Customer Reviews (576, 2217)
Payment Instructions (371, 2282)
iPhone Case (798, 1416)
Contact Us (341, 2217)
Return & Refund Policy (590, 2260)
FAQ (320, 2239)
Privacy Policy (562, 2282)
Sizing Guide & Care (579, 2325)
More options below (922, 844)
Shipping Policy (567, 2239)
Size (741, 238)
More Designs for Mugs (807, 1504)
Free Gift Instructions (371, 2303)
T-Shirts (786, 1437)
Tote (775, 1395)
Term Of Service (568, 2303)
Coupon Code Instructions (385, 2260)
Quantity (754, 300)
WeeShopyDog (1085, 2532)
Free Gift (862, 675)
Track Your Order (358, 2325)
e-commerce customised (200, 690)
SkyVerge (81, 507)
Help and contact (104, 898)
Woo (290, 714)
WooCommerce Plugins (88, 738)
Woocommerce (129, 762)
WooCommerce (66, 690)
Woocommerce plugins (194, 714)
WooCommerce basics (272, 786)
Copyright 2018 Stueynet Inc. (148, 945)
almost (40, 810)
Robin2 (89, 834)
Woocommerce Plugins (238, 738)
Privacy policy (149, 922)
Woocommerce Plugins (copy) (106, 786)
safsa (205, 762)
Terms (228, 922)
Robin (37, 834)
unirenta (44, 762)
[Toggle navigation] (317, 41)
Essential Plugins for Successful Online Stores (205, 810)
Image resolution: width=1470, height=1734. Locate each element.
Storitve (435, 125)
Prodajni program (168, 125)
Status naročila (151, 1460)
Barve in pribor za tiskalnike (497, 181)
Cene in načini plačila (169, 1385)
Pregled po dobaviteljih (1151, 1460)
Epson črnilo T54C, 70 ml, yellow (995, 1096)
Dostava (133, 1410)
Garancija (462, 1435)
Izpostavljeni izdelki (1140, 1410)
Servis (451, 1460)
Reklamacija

__________________________________________________

Problem: Starting from the top of the records and ending at the line that contains "Cene in načini plačila (169, 1385)", repeat each line exactly and return only those lines.

Task output:
Customer Reviews (576, 2217)
Payment Instructions (371, 2282)
iPhone Case (798, 1416)
Contact Us (341, 2217)
Return & Refund Policy (590, 2260)
FAQ (320, 2239)
Privacy Policy (562, 2282)
Sizing Guide & Care (579, 2325)
More options below (922, 844)
Shipping Policy (567, 2239)
Size (741, 238)
More Designs for Mugs (807, 1504)
Free Gift Instructions (371, 2303)
T-Shirts (786, 1437)
Tote (775, 1395)
Term Of Service (568, 2303)
Coupon Code Instructions (385, 2260)
Quantity (754, 300)
WeeShopyDog (1085, 2532)
Free Gift (862, 675)
Track Your Order (358, 2325)
e-commerce customised (200, 690)
SkyVerge (81, 507)
Help and contact (104, 898)
Woo (290, 714)
WooCommerce Plugins (88, 738)
Woocommerce (129, 762)
WooCommerce (66, 690)
Woocommerce plugins (194, 714)
WooCommerce basics (272, 786)
Copyright 2018 Stueynet Inc. (148, 945)
almost (40, 810)
Robin2 (89, 834)
Woocommerce Plugins (238, 738)
Privacy policy (149, 922)
Woocommerce Plugins (copy) (106, 786)
safsa (205, 762)
Terms (228, 922)
Robin (37, 834)
unirenta (44, 762)
[Toggle navigation] (317, 41)
Essential Plugins for Successful Online Stores (205, 810)
Image resolution: width=1470, height=1734. Locate each element.
Storitve (435, 125)
Prodajni program (168, 125)
Status naročila (151, 1460)
Barve in pribor za tiskalnike (497, 181)
Cene in načini plačila (169, 1385)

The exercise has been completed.